Enhance API of captures() to enable retrieval of ALL groups at once, as a dictionary
GoogleCodeExporter opened this issue · 5 comments
GoogleCodeExporter commented
Hi,
For non-repeated groups, one can use match.groupdict() to retrieve a dictionary
of ALL groups and their values, including un-matched groups. But there is no
equivalent for repeated groups: match.captures() only returns values for groups
given explicitly in arguments, while groupdict() doesn't include multiple
values.
I suggest either:
1. Change API of captures() so that captures() (no args) returns a dictionary
of ALL groups, not just group 0 - this would be the most convenient and
intuitive, but would break existing code if somebody relies on this feature.
2. Add a boolean argument to captures(), say "all", equal False by default, to
let the client indicate that a full dictionary is expected.
3. Add new method, say capturesdict() to return dict of all groups.
Thanks
Marcin
What version of the product are you using? On what operating system?
0.1.20130120
Linux, Python 2.7.2
Original issue reported on code.google.com by mwojn...@gmail.com
on 23 Jan 2013 at 6:16
GoogleCodeExporter commented
Should the dict behave like this?
capturesdict = {}
for name in m.groupdict().keys():
capturesdict[name] = m.captures(name)
What's your usecase?
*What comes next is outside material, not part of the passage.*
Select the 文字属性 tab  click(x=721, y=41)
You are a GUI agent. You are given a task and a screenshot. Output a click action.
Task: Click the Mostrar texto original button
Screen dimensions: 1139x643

Could you provide some examples of the suggested feature?
Original comment by re...@mrabarnett.plus.com
on 23 Jan 2013 at 6:57
- Added labels: ****
- Removed labels: ****
GoogleCodeExporter commented
Yes, it should behave in this way.
Usecase: web scraping, extraction of many different values from a complex html
page in one go (for example, profile page of a product, with different
properties listed in a fixed layout) - after applying a regex the next step is
to take *all* extracted data as a dict, not one by one.
Original comment by mwojn...@gmail.com
on 23 Jan 2013 at 11:40
- Added labels: ****
- Removed labels: ****
GoogleCodeExporter commented
I've added a 'capturesdict' method to match objects in regex 0.1.20130124.
Original comment by re...@mrabarnett.plus.com
on 24 Jan 2013 at 8:30
- Changed state: Fixed
- Added labels: ****
- Removed labels: ****
GoogleCodeExporter commented
Could you provide some simple test cases?
I think it'll be called 'capturesdict'.
Original comment by re...@mrabarnett.plus.com
on 24 Jan 2013 at 2:01
- Changed state: Accepted
- Added labels: ****
- Removed labels: ****
GoogleCodeExporter commented
Great, thanks for all the changes and for very useful library.
Original comment by mwojn...@gmail.com
on 25 Jan 2013 at 10:59
- Added labels: ****
- Removed labels: ****